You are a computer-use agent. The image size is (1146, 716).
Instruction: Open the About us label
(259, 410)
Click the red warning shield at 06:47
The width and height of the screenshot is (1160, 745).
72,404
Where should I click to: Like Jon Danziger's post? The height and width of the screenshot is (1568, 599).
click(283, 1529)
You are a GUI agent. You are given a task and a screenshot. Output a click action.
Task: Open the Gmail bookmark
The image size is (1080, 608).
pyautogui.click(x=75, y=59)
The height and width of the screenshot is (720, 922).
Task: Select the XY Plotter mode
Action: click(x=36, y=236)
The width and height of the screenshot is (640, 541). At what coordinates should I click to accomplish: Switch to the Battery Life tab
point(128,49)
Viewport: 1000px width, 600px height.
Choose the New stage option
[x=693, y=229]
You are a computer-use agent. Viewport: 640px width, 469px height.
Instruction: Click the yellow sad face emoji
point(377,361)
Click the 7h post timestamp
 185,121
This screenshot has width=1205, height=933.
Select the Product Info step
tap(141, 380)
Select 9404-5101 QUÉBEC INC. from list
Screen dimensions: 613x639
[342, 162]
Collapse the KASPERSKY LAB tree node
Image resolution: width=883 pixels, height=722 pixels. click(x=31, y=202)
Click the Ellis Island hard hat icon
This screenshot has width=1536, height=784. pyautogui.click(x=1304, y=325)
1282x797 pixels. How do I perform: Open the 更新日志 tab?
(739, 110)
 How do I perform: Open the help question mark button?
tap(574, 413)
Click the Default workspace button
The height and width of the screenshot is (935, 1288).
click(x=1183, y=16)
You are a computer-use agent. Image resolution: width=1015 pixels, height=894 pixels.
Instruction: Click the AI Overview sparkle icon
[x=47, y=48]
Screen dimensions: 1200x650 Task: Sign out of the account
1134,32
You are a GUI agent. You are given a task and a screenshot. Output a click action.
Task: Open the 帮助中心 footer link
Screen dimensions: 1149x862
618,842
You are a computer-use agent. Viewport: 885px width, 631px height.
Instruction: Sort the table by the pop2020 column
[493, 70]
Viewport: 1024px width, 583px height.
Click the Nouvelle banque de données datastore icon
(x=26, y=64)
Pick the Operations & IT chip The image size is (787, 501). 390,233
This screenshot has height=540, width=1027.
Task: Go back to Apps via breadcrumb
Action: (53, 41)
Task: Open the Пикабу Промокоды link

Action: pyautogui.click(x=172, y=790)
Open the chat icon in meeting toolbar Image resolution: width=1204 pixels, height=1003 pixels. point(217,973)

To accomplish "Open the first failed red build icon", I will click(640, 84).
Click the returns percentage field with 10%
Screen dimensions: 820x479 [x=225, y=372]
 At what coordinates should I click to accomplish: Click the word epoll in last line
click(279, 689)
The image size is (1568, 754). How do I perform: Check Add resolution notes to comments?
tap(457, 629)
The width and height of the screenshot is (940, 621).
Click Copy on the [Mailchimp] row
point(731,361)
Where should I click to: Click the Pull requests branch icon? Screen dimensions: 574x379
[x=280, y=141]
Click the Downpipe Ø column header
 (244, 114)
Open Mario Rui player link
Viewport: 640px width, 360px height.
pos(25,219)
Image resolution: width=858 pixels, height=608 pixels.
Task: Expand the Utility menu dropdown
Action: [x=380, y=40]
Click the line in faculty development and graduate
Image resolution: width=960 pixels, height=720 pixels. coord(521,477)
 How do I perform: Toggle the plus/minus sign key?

### What is expected:
Give back, word for word, the lines of the records that run from the one holding "You are a computer-use agent. Viewport: 885px" to the very last.

### Result below:
You are a computer-use agent. Viewport: 885px width, 631px height.
Instruction: Sort the table by the pop2020 column
[493, 70]
Viewport: 1024px width, 583px height.
Click the Nouvelle banque de données datastore icon
(x=26, y=64)
Pick the Operations & IT chip The image size is (787, 501). 390,233
This screenshot has height=540, width=1027.
Task: Go back to Apps via breadcrumb
Action: (53, 41)
Task: Open the Пикабу Промокоды link

Action: pyautogui.click(x=172, y=790)
Open the chat icon in meeting toolbar Image resolution: width=1204 pixels, height=1003 pixels. point(217,973)

To accomplish "Open the first failed red build icon", I will click(640, 84).
Click the returns percentage field with 10%
Screen dimensions: 820x479 [x=225, y=372]
 At what coordinates should I click to accomplish: Click the word epoll in last line
click(279, 689)
The image size is (1568, 754). How do I perform: Check Add resolution notes to comments?
tap(457, 629)
The width and height of the screenshot is (940, 621).
Click Copy on the [Mailchimp] row
point(731,361)
Where should I click to: Click the Pull requests branch icon? Screen dimensions: 574x379
[x=280, y=141]
Click the Downpipe Ø column header
 (244, 114)
Open Mario Rui player link
Viewport: 640px width, 360px height.
pos(25,219)
Image resolution: width=858 pixels, height=608 pixels.
Task: Expand the Utility menu dropdown
Action: [x=380, y=40]
Click the line in faculty development and graduate
Image resolution: width=960 pixels, height=720 pixels. coord(521,477)
 How do I perform: Toggle the plus/minus sign key?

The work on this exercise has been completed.